Records for the task —
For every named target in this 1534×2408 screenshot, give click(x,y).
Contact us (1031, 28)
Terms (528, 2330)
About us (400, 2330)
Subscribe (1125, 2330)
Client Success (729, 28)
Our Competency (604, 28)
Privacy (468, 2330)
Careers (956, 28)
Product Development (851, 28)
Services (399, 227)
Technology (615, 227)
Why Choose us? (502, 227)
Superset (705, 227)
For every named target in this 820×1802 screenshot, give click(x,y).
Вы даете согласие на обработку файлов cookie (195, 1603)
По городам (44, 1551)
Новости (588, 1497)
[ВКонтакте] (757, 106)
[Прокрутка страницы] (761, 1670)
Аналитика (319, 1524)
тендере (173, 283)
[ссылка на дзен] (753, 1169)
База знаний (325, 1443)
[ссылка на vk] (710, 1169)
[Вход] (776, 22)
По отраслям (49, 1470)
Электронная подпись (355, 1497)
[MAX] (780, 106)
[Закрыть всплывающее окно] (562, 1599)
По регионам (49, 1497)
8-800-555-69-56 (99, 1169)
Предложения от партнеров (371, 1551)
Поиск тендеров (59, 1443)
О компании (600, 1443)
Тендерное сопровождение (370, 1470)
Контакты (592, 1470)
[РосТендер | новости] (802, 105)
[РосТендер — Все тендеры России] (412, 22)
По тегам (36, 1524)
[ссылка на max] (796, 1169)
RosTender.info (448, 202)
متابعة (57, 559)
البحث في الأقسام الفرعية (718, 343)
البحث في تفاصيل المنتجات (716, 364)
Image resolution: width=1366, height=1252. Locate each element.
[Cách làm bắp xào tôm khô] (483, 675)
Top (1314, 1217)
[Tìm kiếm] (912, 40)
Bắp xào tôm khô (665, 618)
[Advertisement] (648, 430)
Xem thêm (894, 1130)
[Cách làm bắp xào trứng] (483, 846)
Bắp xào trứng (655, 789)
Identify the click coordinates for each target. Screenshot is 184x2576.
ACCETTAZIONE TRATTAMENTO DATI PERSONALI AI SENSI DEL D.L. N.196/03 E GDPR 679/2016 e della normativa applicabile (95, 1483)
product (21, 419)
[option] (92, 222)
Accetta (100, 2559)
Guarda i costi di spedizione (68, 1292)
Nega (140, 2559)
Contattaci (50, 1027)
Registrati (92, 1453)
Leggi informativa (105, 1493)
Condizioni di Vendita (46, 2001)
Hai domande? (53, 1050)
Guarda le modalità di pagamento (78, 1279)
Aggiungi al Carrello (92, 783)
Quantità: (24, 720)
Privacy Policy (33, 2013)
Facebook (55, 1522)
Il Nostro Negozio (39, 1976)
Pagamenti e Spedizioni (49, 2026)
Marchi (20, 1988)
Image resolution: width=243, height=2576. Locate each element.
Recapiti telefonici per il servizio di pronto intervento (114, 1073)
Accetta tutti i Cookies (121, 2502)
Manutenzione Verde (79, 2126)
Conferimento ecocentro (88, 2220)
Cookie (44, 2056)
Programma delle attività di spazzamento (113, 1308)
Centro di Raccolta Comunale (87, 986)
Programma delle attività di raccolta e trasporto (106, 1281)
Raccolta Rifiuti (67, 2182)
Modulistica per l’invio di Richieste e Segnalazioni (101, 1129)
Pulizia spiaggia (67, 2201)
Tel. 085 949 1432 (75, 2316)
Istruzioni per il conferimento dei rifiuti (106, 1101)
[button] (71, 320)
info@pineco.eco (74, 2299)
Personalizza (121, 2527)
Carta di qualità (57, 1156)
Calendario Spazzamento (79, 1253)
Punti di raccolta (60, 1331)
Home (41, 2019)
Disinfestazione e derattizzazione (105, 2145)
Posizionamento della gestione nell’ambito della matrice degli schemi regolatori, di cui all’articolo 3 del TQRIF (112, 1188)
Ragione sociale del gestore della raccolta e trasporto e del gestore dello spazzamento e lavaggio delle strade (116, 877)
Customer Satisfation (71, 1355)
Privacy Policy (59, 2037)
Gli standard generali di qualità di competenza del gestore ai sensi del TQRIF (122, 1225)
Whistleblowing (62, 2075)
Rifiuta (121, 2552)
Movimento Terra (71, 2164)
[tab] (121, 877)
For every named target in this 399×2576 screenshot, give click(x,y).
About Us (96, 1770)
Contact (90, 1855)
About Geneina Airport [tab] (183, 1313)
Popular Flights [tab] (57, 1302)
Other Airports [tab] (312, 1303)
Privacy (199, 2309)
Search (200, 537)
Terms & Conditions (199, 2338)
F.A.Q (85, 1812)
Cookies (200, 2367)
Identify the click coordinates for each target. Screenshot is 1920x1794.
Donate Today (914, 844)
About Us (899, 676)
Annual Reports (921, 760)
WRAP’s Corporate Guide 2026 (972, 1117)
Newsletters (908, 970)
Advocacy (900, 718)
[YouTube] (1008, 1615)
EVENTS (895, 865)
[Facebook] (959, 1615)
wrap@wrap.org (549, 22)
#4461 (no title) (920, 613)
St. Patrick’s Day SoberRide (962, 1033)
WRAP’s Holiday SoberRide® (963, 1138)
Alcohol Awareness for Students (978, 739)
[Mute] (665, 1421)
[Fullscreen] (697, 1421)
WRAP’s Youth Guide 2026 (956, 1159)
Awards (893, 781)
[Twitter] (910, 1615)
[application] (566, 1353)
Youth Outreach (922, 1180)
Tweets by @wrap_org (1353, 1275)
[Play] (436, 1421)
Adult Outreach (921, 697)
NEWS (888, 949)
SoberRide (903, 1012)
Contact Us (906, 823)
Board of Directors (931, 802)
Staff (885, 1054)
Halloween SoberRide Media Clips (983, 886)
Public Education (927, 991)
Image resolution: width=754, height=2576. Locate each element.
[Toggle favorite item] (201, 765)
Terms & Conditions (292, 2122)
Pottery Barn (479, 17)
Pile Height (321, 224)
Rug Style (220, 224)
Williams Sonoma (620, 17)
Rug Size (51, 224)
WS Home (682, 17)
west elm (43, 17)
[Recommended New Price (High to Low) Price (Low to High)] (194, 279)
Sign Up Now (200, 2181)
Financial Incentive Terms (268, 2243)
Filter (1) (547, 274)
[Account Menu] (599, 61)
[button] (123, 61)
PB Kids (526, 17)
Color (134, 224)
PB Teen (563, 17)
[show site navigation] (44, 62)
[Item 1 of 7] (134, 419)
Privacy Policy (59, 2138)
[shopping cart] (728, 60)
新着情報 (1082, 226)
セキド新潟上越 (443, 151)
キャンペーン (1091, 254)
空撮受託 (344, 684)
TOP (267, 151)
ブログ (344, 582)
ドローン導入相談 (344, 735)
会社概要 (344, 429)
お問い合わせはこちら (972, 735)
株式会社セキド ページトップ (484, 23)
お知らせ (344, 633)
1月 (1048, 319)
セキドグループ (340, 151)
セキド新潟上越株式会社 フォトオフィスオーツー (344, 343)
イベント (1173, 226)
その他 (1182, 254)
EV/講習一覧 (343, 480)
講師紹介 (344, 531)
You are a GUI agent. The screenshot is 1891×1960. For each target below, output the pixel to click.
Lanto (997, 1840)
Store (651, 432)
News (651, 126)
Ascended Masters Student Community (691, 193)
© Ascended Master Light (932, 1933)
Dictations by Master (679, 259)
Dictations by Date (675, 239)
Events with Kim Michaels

What you are asked to do —
Print, from the entries above, the line with "Leggi informativa (105, 1493)", the line with "Centro di Raccolta Comunale (87, 986)" and all lines between them, exactly and with nothing else.

Solution for this problem —
Leggi informativa (105, 1493)
Condizioni di Vendita (46, 2001)
Hai domande? (53, 1050)
Guarda le modalità di pagamento (78, 1279)
Aggiungi al Carrello (92, 783)
Quantità: (24, 720)
Privacy Policy (33, 2013)
Facebook (55, 1522)
Il Nostro Negozio (39, 1976)
Pagamenti e Spedizioni (49, 2026)
Marchi (20, 1988)
Image resolution: width=243, height=2576. Locate each element.
Recapiti telefonici per il servizio di pronto intervento (114, 1073)
Accetta tutti i Cookies (121, 2502)
Manutenzione Verde (79, 2126)
Conferimento ecocentro (88, 2220)
Cookie (44, 2056)
Programma delle attività di spazzamento (113, 1308)
Centro di Raccolta Comunale (87, 986)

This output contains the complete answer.